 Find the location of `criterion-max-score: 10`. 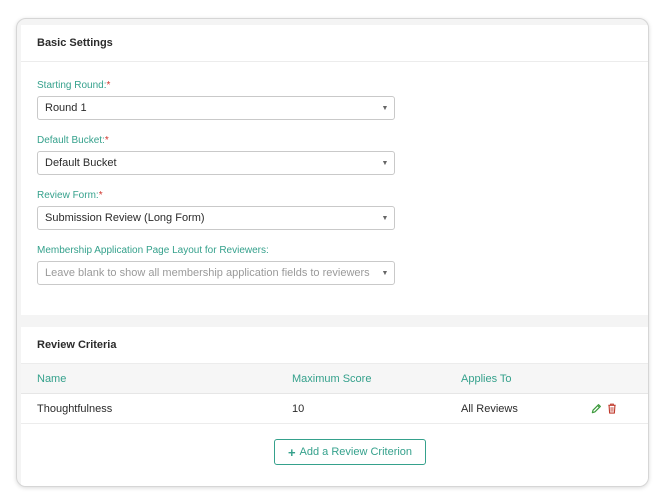

criterion-max-score: 10 is located at coordinates (298, 408).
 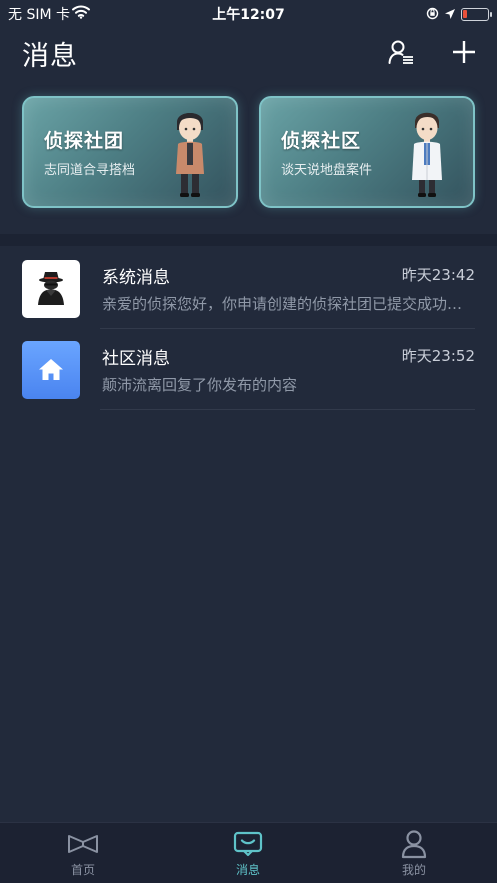 I want to click on message-time: 昨天23:42, so click(x=438, y=275).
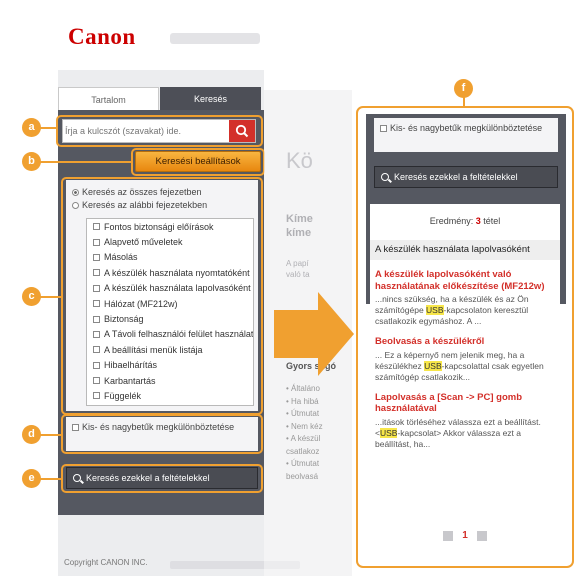  I want to click on result-count: Eredmény: 3 tétel, so click(465, 221).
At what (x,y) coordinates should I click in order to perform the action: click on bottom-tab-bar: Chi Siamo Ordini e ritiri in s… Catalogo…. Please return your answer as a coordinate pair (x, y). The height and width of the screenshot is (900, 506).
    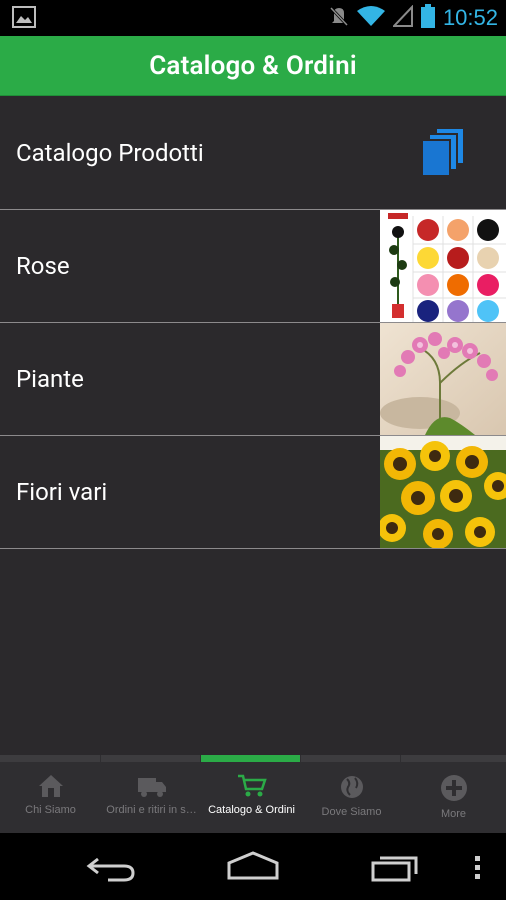
    Looking at the image, I should click on (253, 794).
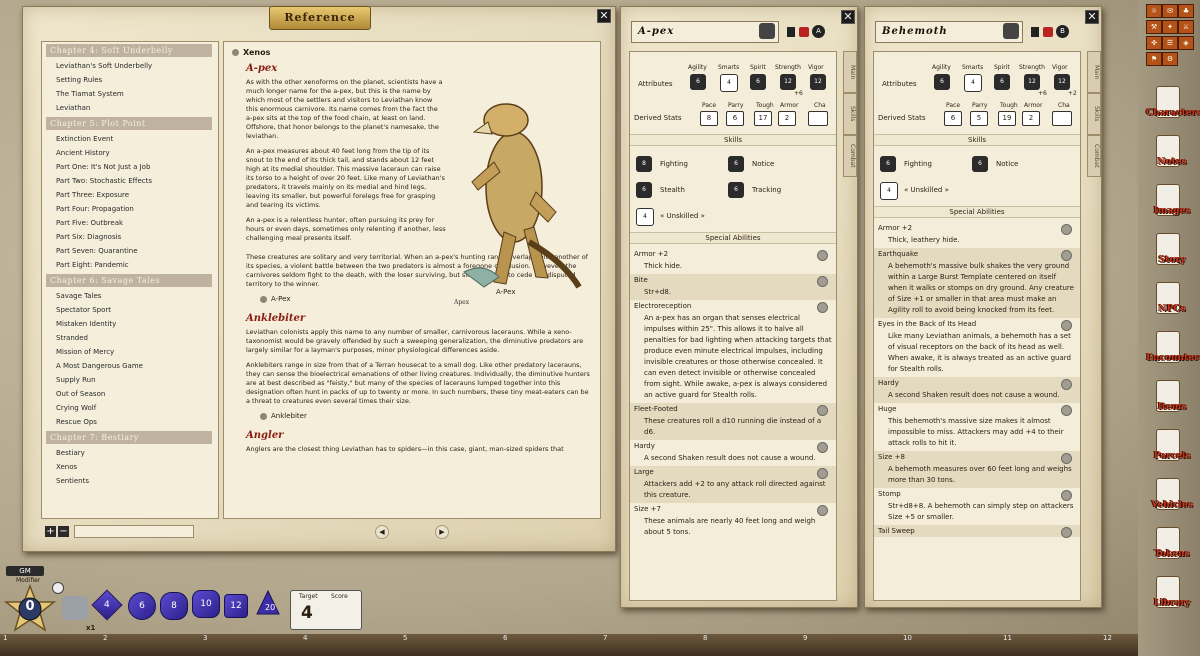 This screenshot has width=1200, height=656. I want to click on toc-item: Setting Rules, so click(130, 80).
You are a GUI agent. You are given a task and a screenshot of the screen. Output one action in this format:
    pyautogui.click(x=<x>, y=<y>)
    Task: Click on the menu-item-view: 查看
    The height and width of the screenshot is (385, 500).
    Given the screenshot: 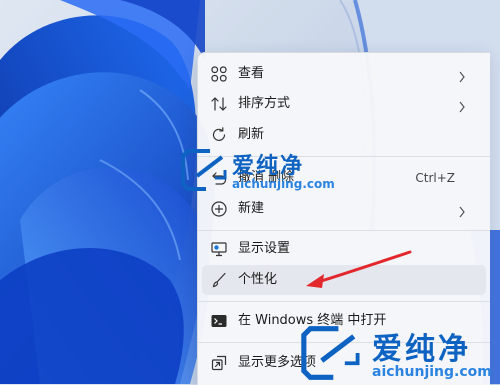 What is the action you would take?
    pyautogui.click(x=344, y=74)
    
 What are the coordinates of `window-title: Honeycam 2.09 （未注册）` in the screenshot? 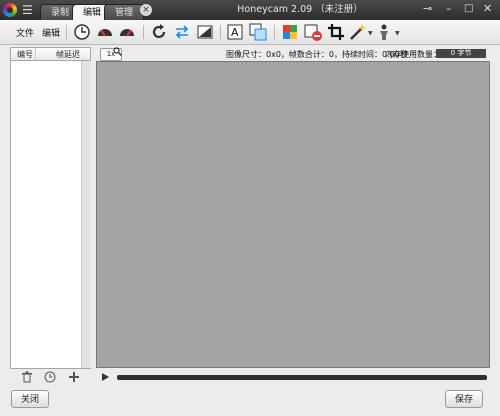 It's located at (300, 10).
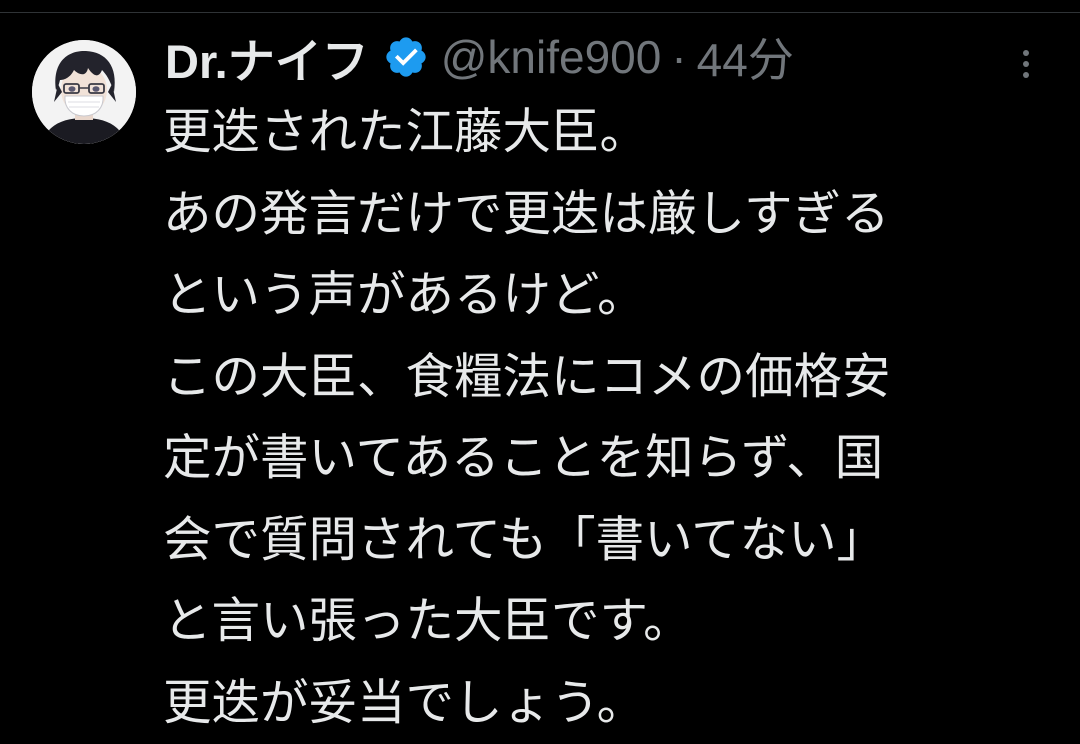 This screenshot has height=744, width=1080. What do you see at coordinates (613, 296) in the screenshot?
I see `tweet-text-line: という声があるけど。` at bounding box center [613, 296].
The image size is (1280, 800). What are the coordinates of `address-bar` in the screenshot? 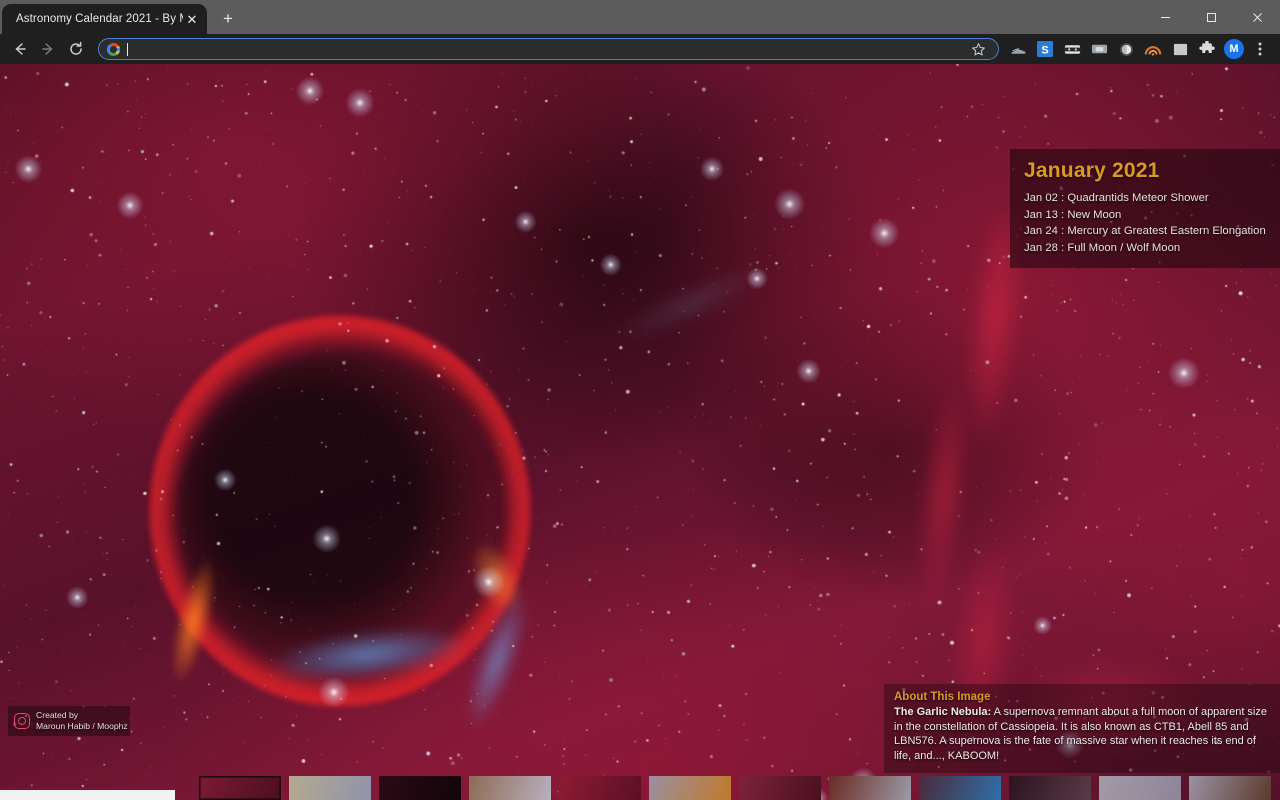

Work required. Turn the listing, starting at its beginning and ending at the line containing "This screenshot has width=1200, height=656.", into a numbered list with blank lines left out. Omit the pictures from your answer.

Answer to the exercise.
1.  Find the location of `criterion-max-score: 10`. 
2. criterion-max-score: 10 is located at coordinates (298, 408).
3.   I want to click on message-time: 昨天23:42, so click(x=438, y=275).
4.   I want to click on result-count: Eredmény: 3 tétel, so click(465, 221).
5. At what (x,y) coordinates should I click in order to perform the action: click on bottom-tab-bar: Chi Siamo Ordini e ritiri in s… Catalogo…. Please return your answer as a coordinate pair (x, y). The height and width of the screenshot is (900, 506).
6.     Looking at the image, I should click on (253, 794).
7.  This screenshot has width=1200, height=656. I want to click on toc-item: Setting Rules, so click(130, 80).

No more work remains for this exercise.